### Material for the task
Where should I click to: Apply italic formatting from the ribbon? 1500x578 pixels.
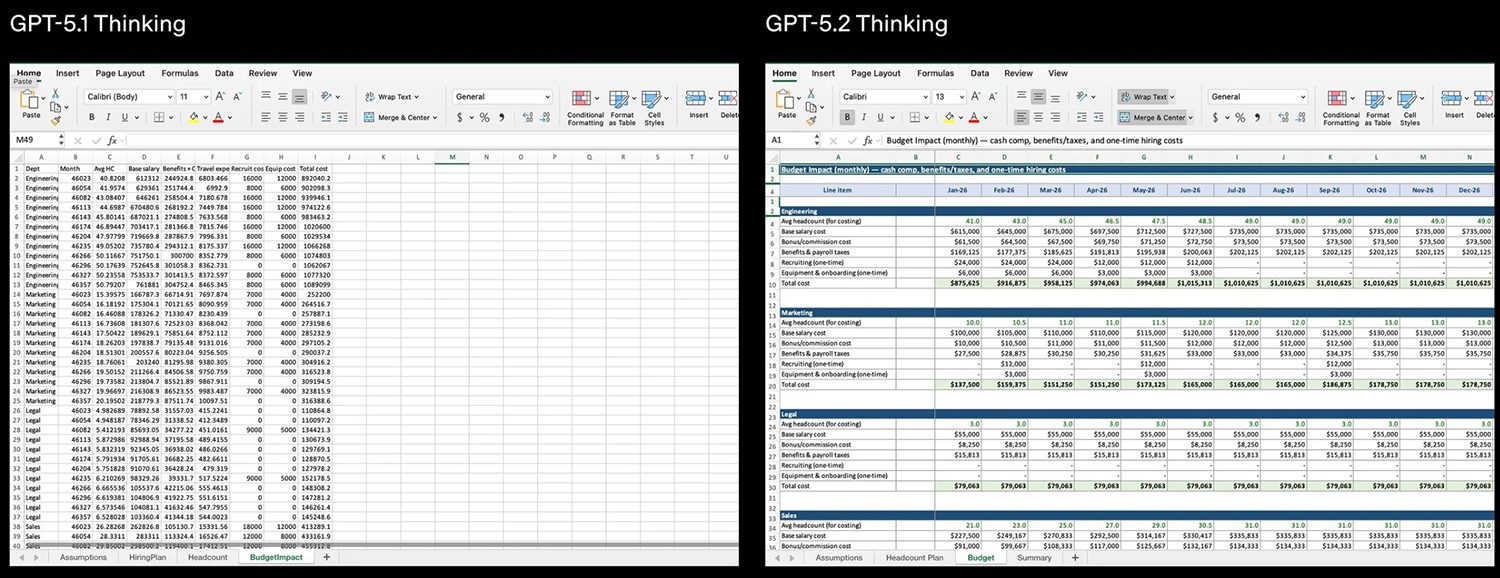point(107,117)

--

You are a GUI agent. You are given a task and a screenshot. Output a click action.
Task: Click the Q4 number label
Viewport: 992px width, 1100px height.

* * *

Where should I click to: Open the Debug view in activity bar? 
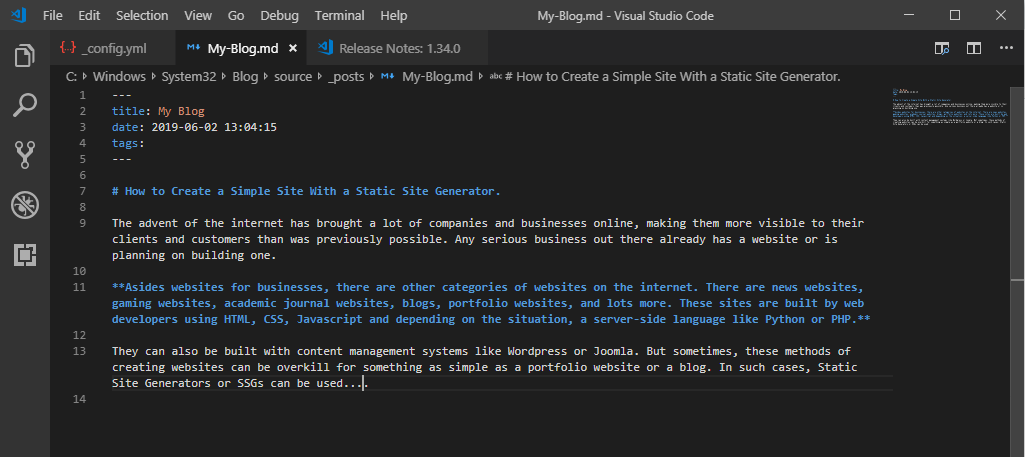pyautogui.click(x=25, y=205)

### Exercise instructions
Output should match, line for line, the stretch of the material above from the line holding "You are a GUI" through the line holding "Viewport: 992px width, 1100px height.".

### Answer below
You are a GUI agent. You are given a task and a screenshot. Output a click action.
Task: Click the Q4 number label
Viewport: 992px width, 1100px height.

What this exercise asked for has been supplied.